Work request:
Find "This screenshot has", then copy its line and every later line of the entries exactly through the end, leaving all pictures out.

Source material:
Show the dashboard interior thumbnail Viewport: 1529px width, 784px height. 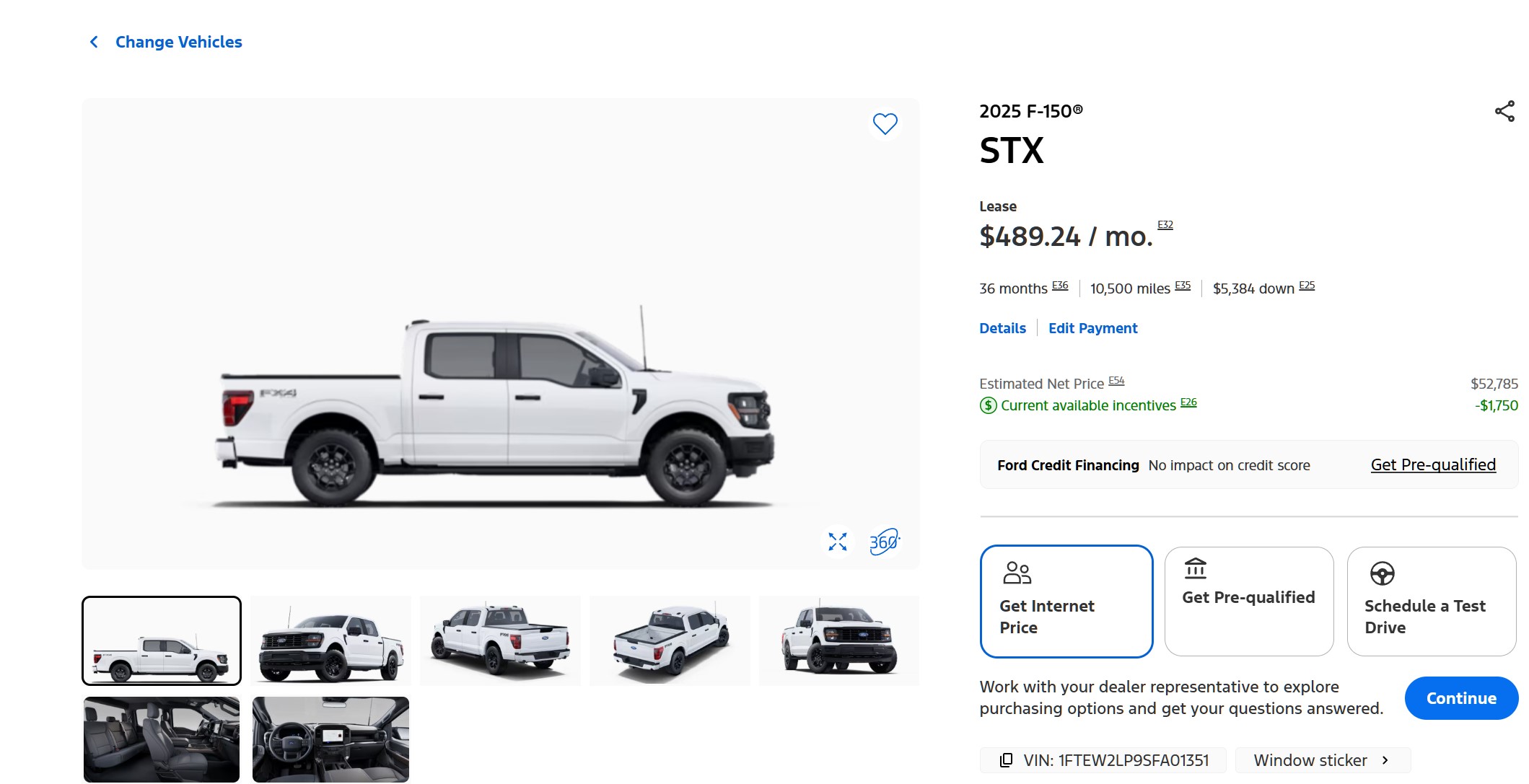click(x=330, y=739)
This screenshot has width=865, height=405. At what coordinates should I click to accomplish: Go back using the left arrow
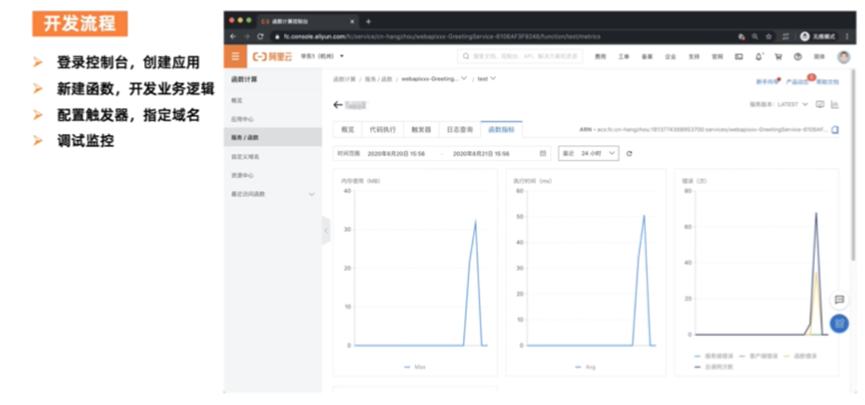pos(338,105)
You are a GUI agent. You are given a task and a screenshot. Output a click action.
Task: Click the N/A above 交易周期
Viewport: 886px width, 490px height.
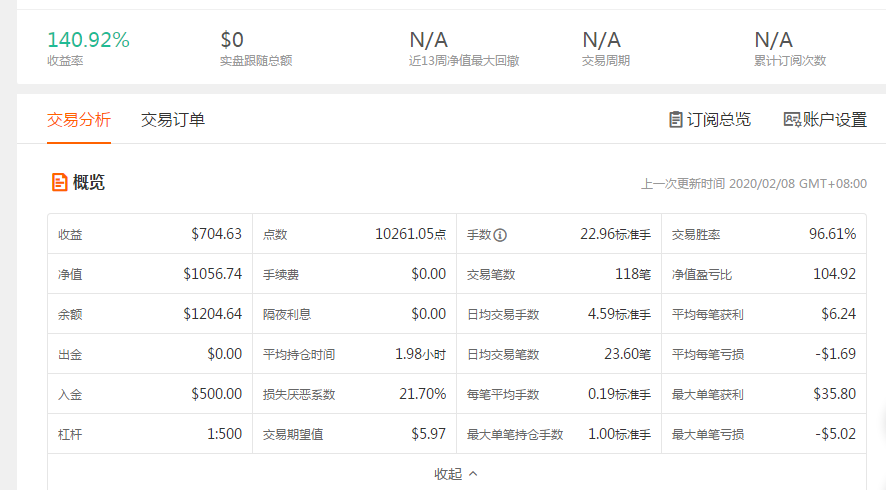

Exercise answer:
This screenshot has width=865, height=405. At what coordinates should I click to accomplish: Go back using the left arrow
pos(338,105)
You are a GUI agent. You are given a task and a screenshot. Output a click action.
Task: Click the N/A above 交易周期
Viewport: 886px width, 490px height.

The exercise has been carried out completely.